Design Studies for Laser-Driven Ion Beam Radiotherapy Units

The majority of radiation treatments for tumors in humans is currently done by high-energy x-ray beams generated by clinical linear electron accelerators. Within the last decade, the clinical interest in high-energy proton or ion beams as a promising alternative has risen clearly. Compared to the standard x-ray treatment, particle therapy can deliver better dose distributions with less dose burden in normal, healthy tissue. However, the required technology for particle acceleration and beam lines is complex and costly. As a consequence, this type of therapy is limited to a few centers worldwide only. Employing compact laser-based particle sources could change this dramatically, and provide particle therapy to a broader range of patients.

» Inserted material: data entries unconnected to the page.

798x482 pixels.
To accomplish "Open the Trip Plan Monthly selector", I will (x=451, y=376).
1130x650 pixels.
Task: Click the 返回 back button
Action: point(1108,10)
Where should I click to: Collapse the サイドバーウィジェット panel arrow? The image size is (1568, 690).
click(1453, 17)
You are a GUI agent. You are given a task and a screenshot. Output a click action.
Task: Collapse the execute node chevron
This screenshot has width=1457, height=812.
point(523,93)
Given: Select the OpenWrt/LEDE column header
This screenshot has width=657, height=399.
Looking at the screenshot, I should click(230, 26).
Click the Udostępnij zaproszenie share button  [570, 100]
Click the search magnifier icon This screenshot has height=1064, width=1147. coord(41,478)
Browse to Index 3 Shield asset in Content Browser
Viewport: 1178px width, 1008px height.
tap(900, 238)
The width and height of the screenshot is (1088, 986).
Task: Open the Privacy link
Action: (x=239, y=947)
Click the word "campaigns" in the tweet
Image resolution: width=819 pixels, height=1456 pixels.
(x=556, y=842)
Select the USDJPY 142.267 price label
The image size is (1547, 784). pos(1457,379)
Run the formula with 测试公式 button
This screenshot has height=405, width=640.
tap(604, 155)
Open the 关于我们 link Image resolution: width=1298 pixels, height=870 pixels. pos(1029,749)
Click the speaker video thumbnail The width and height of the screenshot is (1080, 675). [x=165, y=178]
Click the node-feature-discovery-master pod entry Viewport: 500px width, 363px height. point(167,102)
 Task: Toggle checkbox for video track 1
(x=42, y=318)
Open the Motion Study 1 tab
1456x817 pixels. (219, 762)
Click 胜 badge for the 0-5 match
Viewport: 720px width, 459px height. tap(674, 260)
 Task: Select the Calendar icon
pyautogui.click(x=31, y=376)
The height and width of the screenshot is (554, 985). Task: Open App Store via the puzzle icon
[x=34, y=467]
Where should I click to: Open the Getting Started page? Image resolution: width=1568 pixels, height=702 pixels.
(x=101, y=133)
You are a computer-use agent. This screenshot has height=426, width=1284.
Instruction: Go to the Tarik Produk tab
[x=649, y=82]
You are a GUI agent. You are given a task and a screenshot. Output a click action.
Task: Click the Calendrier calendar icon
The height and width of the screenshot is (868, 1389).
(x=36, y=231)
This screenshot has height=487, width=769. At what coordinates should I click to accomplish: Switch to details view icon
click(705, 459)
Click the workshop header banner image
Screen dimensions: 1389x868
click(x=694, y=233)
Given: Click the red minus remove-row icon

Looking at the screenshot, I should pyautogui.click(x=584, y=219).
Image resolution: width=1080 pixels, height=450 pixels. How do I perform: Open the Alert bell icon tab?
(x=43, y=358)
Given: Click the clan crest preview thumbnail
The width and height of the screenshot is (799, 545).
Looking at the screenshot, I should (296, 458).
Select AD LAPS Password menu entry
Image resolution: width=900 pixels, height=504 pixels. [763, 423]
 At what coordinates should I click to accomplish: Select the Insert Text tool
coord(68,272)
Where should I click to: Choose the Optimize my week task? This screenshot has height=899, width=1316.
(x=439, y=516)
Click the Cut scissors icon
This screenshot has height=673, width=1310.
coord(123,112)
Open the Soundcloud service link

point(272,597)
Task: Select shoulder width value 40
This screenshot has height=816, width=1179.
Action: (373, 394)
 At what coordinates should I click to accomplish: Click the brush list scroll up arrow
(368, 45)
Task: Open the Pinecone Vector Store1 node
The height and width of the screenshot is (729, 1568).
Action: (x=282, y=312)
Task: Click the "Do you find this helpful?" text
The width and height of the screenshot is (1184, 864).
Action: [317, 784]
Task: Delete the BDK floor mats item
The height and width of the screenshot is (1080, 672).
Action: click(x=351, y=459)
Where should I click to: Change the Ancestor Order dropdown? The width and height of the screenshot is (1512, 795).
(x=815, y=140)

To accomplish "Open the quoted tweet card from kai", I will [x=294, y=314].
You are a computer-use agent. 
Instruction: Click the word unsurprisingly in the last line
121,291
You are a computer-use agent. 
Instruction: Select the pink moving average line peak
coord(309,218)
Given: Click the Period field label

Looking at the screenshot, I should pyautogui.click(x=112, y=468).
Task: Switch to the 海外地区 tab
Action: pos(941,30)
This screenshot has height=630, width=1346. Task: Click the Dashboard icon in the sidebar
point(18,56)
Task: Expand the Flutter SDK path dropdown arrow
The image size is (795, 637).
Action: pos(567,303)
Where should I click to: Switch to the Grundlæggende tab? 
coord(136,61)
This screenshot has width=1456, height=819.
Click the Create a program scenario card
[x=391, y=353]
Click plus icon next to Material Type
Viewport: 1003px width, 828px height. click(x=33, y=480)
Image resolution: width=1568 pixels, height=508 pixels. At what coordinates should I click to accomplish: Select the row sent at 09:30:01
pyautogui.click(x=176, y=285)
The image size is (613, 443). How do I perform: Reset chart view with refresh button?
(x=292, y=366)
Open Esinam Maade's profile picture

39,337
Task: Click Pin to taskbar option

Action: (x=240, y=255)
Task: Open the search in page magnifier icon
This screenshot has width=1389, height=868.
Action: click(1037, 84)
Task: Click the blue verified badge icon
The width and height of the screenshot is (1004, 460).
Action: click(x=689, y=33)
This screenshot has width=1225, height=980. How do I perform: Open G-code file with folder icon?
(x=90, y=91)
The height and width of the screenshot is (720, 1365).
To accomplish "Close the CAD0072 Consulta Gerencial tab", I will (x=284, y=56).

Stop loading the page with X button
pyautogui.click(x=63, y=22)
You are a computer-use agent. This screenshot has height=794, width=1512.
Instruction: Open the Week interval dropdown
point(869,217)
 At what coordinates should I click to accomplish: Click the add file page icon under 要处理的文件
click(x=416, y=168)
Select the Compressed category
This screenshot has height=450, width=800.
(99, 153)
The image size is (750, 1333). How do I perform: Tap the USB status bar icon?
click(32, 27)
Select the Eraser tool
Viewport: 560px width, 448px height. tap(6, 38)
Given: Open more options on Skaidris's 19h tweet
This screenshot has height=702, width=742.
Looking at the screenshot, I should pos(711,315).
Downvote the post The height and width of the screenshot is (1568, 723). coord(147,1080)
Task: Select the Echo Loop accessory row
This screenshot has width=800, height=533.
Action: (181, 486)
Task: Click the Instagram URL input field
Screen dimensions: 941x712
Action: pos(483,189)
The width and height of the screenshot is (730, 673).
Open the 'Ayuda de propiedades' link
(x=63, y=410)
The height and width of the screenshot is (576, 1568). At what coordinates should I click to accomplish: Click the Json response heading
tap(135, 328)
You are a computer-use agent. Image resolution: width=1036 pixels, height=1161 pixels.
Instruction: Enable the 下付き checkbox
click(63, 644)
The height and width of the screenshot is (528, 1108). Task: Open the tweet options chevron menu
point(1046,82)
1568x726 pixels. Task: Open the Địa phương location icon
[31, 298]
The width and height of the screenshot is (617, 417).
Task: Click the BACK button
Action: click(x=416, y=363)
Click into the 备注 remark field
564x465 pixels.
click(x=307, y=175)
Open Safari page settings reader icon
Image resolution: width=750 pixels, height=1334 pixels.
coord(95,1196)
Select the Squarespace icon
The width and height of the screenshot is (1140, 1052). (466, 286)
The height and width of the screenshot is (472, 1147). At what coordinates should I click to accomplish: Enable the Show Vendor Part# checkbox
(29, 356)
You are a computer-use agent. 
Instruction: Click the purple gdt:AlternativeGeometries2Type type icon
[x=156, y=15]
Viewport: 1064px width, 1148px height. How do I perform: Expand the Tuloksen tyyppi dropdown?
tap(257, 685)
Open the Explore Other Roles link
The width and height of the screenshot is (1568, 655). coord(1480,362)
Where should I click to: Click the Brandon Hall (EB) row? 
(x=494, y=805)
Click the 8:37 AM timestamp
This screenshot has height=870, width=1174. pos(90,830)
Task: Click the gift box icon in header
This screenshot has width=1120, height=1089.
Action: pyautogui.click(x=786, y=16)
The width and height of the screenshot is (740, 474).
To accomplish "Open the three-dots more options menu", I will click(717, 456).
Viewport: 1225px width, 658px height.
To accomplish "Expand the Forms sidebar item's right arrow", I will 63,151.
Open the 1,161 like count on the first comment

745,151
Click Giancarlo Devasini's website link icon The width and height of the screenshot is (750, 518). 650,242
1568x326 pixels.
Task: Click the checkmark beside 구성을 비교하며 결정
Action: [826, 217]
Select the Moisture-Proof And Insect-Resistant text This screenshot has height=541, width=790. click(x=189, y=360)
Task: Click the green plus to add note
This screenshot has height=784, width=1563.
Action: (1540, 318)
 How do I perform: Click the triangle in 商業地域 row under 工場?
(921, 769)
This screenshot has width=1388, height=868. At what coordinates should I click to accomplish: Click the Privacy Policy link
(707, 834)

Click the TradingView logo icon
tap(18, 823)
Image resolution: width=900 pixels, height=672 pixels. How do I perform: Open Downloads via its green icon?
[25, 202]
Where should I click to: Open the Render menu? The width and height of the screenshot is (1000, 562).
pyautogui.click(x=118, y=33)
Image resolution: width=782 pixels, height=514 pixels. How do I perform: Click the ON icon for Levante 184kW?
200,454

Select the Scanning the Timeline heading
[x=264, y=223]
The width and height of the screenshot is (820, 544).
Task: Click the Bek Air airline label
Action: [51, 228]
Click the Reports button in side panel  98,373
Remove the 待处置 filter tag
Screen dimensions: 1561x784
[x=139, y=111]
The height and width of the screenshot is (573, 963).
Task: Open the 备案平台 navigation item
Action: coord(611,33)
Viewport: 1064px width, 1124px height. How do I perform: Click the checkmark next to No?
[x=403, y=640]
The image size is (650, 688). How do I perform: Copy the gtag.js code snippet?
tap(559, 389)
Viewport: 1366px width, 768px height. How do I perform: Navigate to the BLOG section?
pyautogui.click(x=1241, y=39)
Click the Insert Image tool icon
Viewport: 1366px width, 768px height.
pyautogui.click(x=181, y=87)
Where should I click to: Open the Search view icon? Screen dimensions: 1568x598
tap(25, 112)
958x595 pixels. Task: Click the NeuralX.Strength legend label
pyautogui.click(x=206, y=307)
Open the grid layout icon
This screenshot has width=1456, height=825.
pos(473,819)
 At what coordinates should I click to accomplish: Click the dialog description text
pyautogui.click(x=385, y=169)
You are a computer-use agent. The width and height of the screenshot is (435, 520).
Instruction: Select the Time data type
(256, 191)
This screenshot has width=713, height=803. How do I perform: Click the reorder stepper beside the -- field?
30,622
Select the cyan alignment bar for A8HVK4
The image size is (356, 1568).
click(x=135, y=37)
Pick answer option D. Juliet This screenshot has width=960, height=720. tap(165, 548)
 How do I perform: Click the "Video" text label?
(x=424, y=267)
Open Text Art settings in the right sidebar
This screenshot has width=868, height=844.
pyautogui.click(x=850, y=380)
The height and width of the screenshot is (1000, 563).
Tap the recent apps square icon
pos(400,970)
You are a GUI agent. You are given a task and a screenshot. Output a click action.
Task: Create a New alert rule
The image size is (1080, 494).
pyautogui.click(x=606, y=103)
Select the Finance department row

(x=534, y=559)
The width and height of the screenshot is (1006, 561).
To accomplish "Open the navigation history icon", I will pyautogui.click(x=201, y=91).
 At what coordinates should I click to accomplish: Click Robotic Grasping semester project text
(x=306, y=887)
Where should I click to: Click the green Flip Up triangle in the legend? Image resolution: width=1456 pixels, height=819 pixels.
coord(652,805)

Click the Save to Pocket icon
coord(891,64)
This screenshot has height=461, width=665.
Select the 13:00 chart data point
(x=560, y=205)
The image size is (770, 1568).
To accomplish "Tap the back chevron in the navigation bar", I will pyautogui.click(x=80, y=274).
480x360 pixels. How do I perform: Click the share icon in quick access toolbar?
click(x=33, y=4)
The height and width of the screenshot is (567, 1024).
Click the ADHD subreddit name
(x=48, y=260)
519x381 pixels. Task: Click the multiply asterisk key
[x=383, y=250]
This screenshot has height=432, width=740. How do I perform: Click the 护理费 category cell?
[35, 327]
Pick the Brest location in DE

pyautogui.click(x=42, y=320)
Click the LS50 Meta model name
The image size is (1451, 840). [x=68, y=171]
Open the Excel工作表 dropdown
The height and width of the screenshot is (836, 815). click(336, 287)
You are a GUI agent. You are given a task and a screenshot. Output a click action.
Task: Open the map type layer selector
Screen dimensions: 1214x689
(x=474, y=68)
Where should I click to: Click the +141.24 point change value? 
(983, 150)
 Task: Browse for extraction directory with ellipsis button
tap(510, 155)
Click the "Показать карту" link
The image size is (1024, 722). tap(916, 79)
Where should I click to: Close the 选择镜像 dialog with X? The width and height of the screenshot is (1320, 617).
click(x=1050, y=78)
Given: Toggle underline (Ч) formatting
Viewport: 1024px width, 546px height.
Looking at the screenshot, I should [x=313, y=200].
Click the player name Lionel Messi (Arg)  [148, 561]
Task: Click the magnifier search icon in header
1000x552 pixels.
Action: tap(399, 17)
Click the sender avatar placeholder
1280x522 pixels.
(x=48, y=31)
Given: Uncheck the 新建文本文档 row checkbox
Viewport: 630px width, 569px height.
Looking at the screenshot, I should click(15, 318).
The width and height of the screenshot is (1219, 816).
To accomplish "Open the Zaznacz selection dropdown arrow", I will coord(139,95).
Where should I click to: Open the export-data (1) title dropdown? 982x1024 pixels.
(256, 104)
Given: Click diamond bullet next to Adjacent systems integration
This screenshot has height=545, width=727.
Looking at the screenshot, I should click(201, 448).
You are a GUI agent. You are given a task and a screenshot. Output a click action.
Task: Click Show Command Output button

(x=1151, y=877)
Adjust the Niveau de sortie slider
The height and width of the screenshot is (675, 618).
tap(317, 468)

The greatest advantage of laser-driven ion beam radiation therapy (L-IBRT) units compared to conventional technology could be a compact gantry that does not need large and heavy bending magnets to deflect the particle beam. Instead, the laser beam would be guided by mirrors through a compact gantry structure to hit the target in the treatment head relatively close to the patient. Between the laser target and the patient a short particle beam line including magnetic components will still be necessary to focus the beam, to remove unwanted particle species or energies, and to provide patient safety and treatment monitoring features. Depending on the generated energy spectrum, it might be necessary to use a full energy selection system, which requires considerable space and careful shielding of secondary radiation. If, on the other hand, a (nearly) monoenergetic spectrum with controllable fluence and energy is initially produced, a more compact device could be envisaged. In this case it might be possible to build a treatment unit that is not much larger than the machines currently used clinically in radiotherapy with photon beams. Today, there are not even prototypes of L-IBRT systems available. In this project within the MAP cluster, we are working on preliminary design studies for such novel treatment units, which in turn define the clinical requirements for the application of laser based particle acceleration in medicine. Another important aspect is the integration of advanced imaging modalities (e.g. phase contrast imaging using laser-generated brilliant x-rays) into a treatment unit that combines diagnostic and therapeutic components.